--- Work request ---
Copy each line of the records below, from the first through the one that contains "is (684, 506).", exactly as written.

--- Supplied data ---
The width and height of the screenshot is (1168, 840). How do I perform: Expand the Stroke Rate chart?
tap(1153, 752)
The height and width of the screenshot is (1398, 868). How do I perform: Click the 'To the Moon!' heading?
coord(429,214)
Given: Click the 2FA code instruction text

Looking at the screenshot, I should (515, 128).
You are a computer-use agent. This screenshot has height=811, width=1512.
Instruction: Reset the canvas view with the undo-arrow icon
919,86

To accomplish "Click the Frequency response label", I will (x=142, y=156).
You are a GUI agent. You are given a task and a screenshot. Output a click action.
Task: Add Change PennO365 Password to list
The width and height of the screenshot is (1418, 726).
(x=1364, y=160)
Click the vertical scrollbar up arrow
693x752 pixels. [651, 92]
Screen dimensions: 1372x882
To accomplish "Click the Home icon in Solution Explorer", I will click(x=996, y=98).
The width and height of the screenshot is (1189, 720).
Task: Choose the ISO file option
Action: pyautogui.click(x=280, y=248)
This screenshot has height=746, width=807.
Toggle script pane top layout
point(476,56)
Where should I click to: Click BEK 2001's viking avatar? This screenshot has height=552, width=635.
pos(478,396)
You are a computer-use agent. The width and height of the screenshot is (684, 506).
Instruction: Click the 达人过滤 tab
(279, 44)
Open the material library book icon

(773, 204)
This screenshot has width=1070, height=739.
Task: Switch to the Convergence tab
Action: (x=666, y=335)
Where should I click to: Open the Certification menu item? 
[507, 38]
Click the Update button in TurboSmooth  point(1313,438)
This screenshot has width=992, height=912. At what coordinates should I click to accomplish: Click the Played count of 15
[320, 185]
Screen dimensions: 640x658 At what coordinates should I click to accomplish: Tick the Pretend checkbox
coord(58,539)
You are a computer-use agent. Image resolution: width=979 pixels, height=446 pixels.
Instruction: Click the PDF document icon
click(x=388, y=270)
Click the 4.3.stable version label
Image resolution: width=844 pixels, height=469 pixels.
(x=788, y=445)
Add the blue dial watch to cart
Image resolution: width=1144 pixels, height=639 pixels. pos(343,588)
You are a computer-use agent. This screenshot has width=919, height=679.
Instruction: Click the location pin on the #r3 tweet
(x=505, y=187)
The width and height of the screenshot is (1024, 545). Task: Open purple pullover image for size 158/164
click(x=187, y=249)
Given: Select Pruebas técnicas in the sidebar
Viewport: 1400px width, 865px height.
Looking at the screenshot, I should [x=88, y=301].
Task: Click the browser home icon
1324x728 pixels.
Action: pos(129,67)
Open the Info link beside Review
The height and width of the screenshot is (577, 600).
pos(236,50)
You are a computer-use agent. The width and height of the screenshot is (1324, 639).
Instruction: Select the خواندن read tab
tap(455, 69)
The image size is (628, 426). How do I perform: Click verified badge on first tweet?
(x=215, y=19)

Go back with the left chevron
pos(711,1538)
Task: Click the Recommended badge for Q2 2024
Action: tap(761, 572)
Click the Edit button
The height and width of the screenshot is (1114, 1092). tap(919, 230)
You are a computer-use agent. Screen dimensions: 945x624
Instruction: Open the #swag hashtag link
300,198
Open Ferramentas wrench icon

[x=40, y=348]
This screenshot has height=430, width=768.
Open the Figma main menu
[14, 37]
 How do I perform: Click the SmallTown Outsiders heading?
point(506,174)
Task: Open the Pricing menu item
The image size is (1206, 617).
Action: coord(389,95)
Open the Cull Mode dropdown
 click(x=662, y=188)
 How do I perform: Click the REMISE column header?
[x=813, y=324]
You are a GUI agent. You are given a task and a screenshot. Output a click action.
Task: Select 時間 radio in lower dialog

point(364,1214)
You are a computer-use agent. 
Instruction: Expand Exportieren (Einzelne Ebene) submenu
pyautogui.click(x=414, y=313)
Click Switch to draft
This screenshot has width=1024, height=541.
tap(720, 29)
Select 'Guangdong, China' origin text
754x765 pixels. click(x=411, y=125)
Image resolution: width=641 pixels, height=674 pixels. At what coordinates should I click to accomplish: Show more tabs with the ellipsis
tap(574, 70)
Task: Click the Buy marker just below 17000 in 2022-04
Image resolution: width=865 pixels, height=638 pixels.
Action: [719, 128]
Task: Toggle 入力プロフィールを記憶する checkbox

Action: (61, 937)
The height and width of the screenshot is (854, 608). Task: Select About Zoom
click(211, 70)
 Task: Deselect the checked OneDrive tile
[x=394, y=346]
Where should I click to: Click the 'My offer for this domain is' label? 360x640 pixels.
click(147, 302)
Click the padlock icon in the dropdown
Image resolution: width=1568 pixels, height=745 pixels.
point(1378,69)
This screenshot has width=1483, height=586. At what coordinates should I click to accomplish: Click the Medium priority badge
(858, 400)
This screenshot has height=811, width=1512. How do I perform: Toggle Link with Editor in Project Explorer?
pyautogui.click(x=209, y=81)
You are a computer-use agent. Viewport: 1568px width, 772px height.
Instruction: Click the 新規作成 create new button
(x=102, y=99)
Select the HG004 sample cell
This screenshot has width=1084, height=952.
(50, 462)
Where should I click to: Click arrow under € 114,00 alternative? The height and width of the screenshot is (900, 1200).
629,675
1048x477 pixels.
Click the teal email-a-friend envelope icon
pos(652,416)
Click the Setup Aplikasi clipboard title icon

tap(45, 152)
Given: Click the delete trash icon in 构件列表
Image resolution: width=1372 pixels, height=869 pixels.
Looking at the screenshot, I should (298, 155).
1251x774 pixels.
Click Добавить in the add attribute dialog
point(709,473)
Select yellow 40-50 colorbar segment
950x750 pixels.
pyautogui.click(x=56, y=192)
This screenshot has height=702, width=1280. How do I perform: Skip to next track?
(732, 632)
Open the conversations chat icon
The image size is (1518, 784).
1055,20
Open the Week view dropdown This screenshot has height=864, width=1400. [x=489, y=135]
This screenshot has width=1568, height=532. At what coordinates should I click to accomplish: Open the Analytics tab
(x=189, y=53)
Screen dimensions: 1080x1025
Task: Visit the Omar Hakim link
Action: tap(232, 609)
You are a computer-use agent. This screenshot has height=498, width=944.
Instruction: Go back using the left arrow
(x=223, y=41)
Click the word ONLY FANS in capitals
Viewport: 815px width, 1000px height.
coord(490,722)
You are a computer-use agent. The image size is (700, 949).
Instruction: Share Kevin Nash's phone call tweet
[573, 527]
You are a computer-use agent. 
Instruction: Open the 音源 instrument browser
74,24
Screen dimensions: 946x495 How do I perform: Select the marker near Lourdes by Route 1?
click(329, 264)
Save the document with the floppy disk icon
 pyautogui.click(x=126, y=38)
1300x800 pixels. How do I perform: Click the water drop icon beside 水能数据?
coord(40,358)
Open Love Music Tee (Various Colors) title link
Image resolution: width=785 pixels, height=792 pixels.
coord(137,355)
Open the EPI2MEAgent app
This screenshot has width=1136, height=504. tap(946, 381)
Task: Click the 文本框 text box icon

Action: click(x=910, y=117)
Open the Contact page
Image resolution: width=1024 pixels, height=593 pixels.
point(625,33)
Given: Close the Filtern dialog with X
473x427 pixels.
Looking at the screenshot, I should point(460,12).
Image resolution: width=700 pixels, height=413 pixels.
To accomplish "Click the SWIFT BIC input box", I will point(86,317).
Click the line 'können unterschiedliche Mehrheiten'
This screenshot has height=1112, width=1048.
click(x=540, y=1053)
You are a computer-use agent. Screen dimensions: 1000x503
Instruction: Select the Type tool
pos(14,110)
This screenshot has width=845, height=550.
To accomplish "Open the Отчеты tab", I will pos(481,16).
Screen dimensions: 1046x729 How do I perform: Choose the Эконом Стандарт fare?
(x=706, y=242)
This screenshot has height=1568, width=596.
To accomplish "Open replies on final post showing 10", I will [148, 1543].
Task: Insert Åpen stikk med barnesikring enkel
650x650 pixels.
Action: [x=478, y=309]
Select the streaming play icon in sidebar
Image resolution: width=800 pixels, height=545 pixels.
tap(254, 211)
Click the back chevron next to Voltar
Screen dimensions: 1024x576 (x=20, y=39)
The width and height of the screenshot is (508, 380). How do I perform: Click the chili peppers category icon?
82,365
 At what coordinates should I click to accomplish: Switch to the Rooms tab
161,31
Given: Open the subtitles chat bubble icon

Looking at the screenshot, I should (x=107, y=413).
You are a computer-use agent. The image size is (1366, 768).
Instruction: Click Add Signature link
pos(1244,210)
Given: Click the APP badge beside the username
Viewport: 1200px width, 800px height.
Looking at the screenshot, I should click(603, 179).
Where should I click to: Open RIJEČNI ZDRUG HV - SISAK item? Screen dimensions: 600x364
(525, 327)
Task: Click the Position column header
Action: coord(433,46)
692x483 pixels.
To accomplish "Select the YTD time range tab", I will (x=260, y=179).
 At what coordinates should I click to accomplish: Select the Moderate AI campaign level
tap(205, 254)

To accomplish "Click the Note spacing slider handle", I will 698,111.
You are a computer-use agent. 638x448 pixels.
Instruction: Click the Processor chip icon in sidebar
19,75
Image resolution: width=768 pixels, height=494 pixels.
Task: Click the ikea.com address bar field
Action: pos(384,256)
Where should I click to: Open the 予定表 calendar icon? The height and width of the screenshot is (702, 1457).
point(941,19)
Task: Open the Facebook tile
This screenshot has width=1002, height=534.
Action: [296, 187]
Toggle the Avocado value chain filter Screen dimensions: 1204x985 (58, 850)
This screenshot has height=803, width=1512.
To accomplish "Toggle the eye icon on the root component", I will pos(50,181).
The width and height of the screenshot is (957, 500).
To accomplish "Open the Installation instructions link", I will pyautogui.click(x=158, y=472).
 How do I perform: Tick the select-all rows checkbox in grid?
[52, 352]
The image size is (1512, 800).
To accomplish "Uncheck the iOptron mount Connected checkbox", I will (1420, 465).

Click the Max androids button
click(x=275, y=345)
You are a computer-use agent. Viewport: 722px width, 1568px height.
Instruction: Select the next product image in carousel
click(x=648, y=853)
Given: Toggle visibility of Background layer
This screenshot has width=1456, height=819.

--- Written answer ---
The width and height of the screenshot is (1168, 840). How do I perform: Expand the Stroke Rate chart?
tap(1153, 752)
The height and width of the screenshot is (1398, 868). How do I perform: Click the 'To the Moon!' heading?
coord(429,214)
Given: Click the 2FA code instruction text

Looking at the screenshot, I should (515, 128).
You are a computer-use agent. This screenshot has height=811, width=1512.
Instruction: Reset the canvas view with the undo-arrow icon
919,86

To accomplish "Click the Frequency response label", I will (x=142, y=156).
You are a GUI agent. You are given a task and a screenshot. Output a click action.
Task: Add Change PennO365 Password to list
The width and height of the screenshot is (1418, 726).
(x=1364, y=160)
Click the vertical scrollbar up arrow
693x752 pixels. [651, 92]
Screen dimensions: 1372x882
To accomplish "Click the Home icon in Solution Explorer", I will click(x=996, y=98).
The width and height of the screenshot is (1189, 720).
Task: Choose the ISO file option
Action: pyautogui.click(x=280, y=248)
This screenshot has height=746, width=807.
Toggle script pane top layout
point(476,56)
Where should I click to: Click BEK 2001's viking avatar? This screenshot has height=552, width=635.
pos(478,396)
You are a computer-use agent. The width and height of the screenshot is (684, 506).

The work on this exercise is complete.